**ASSIGNED TASK**
Reproduce each of the following entries word for word, omitting the pictures from your reproduction.

◆ ◆ ◆

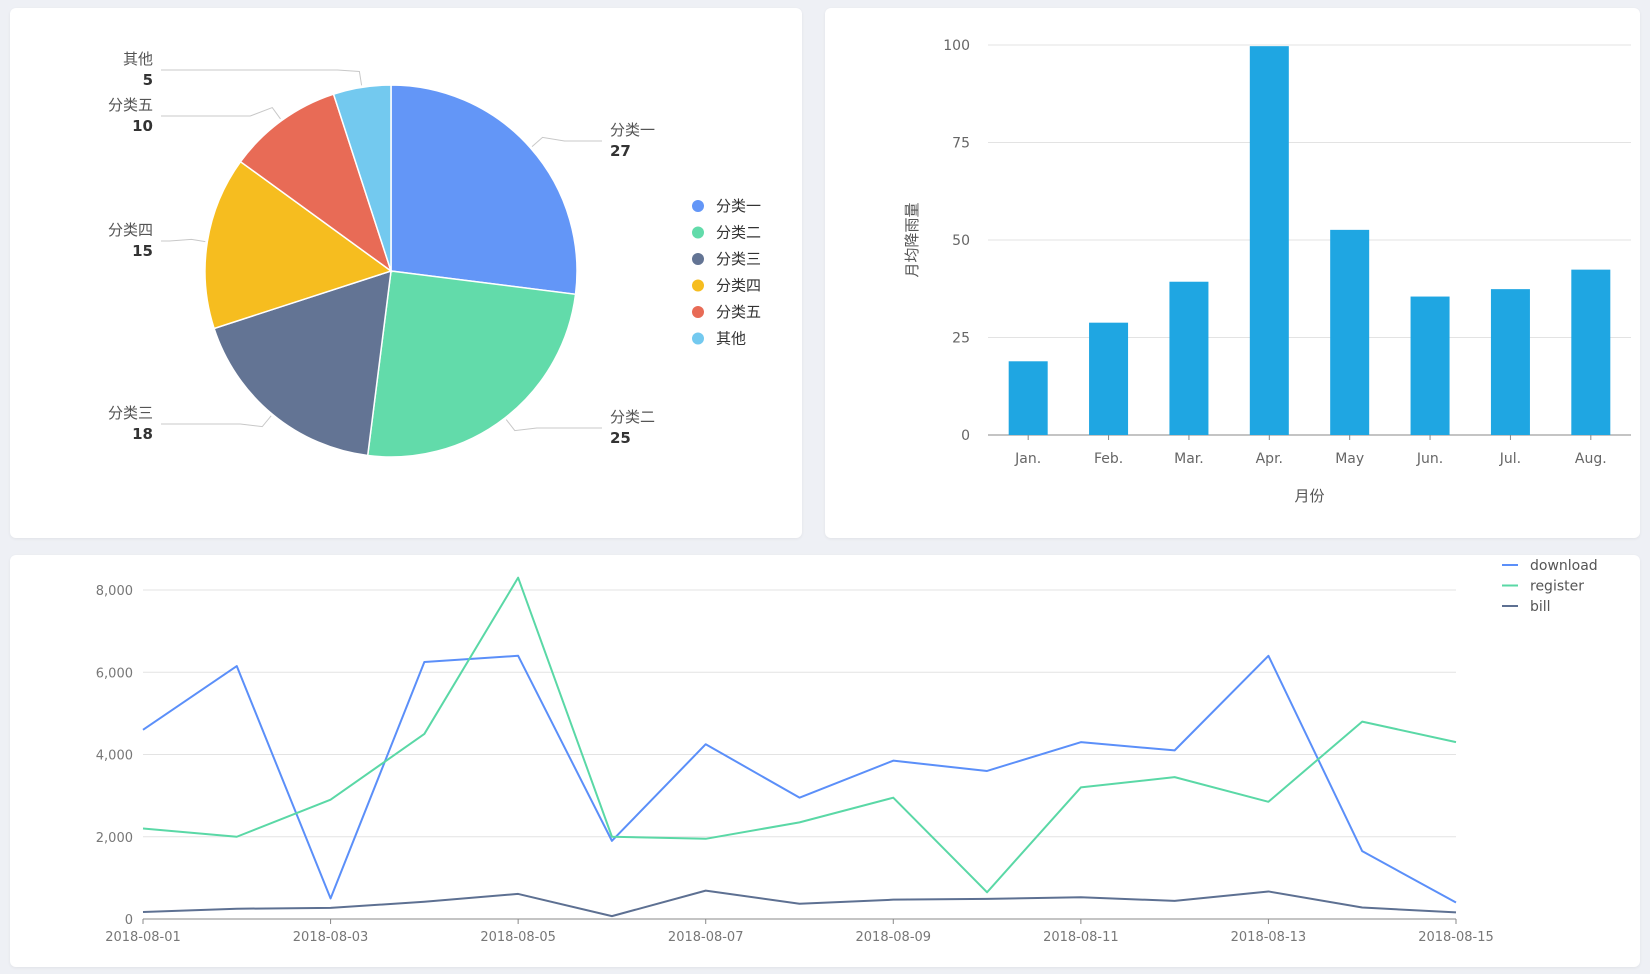  Describe the element at coordinates (518, 938) in the screenshot. I see `x-tick-label: 2018-08-05` at that location.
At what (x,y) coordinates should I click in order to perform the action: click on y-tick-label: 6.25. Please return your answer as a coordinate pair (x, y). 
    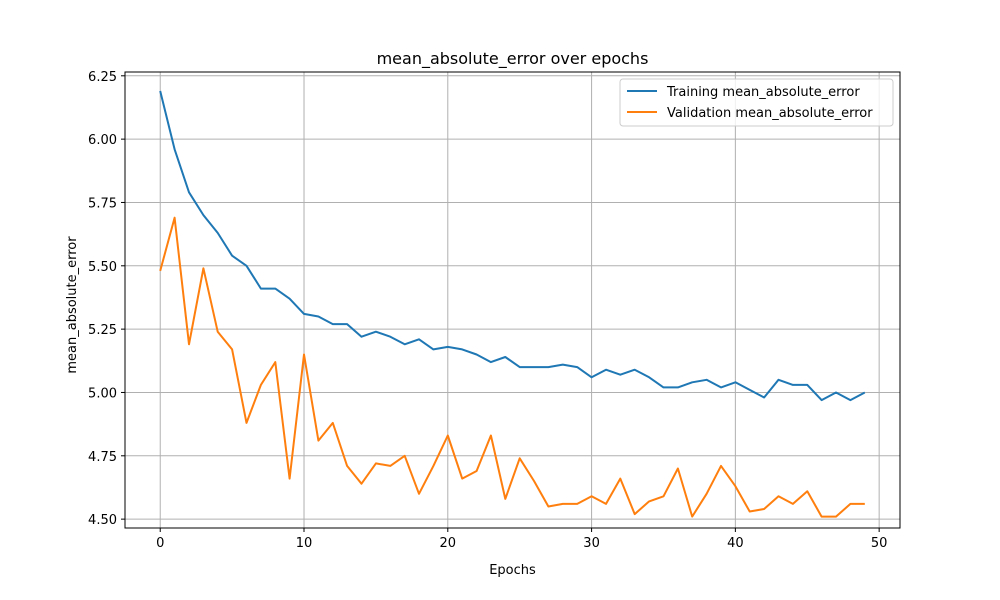
    Looking at the image, I should click on (102, 78).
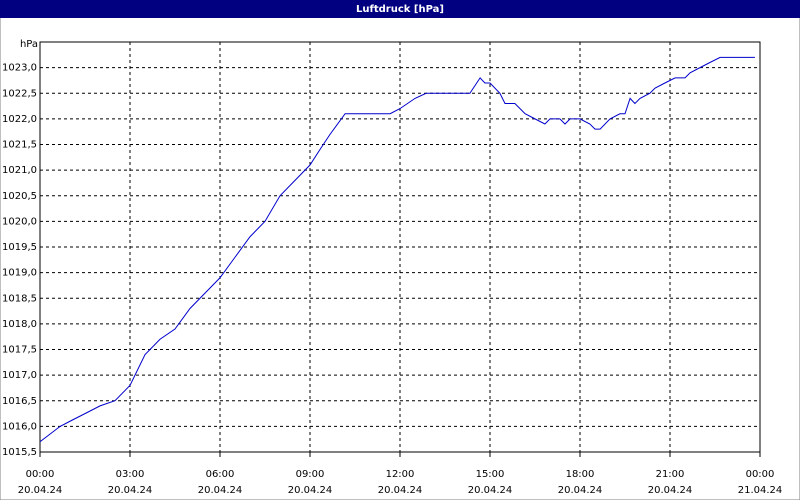 The width and height of the screenshot is (800, 500). I want to click on y-tick-label: 1019,0, so click(20, 274).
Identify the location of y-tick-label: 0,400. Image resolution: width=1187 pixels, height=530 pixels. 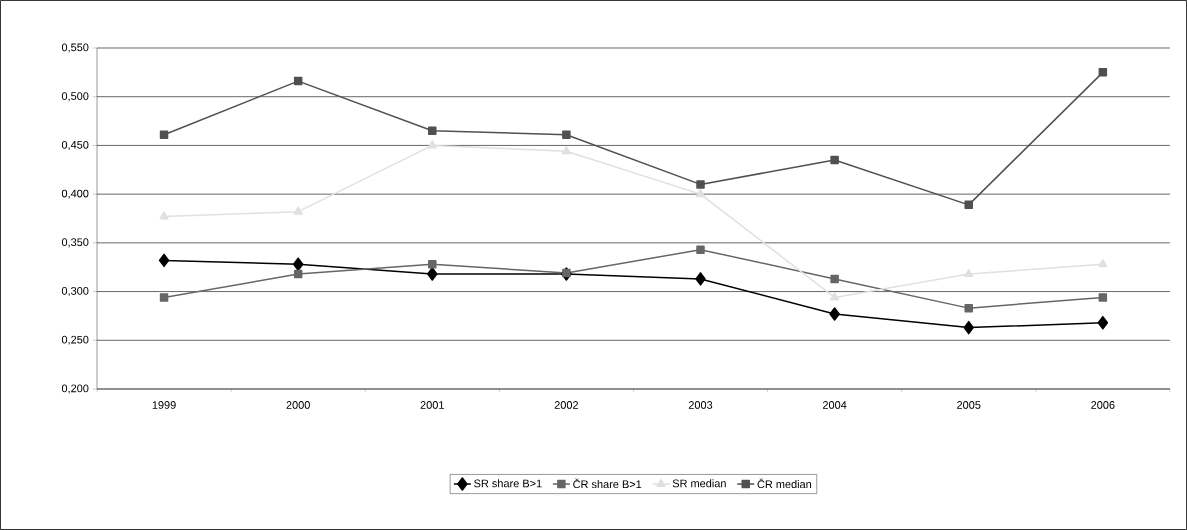
(75, 194).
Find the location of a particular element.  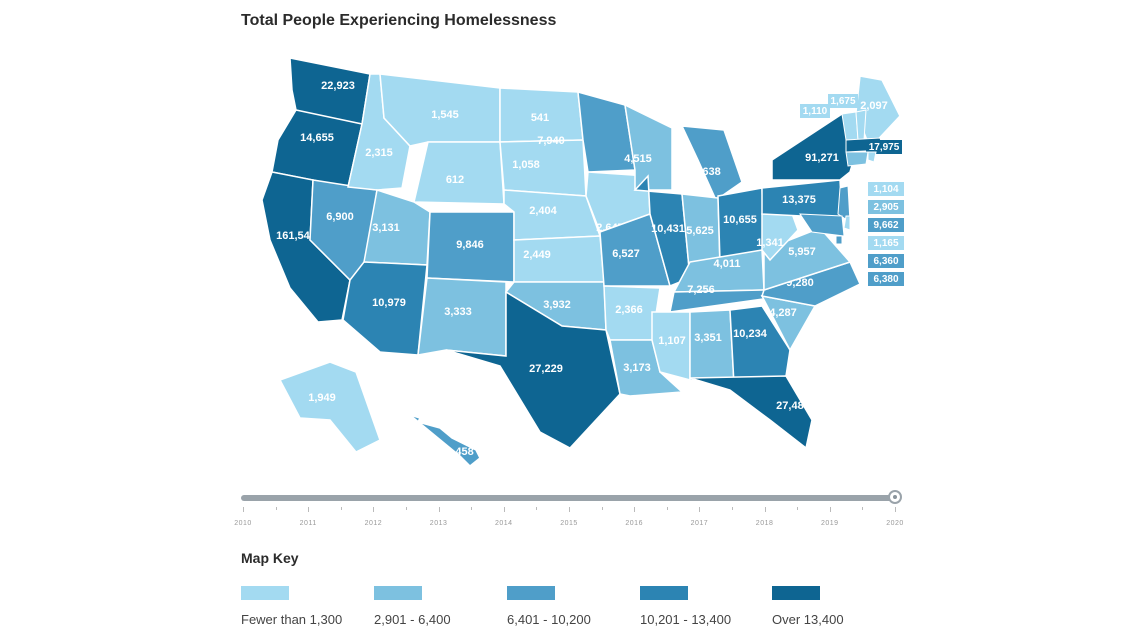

◆ ◆ ◆

**RESPONSE FOR THIS EXERCISE**
  Describe the element at coordinates (518, 938) in the screenshot. I see `x-tick-label: 2018-08-05` at that location.
At what (x,y) coordinates should I click in order to perform the action: click on y-tick-label: 6.25. Please return your answer as a coordinate pair (x, y). 
    Looking at the image, I should click on (102, 78).
 The width and height of the screenshot is (800, 500). I want to click on y-tick-label: 1019,0, so click(20, 274).
Identify the location of y-tick-label: 0,400. Image resolution: width=1187 pixels, height=530 pixels. 
(75, 194).
Find the location of a particular element.  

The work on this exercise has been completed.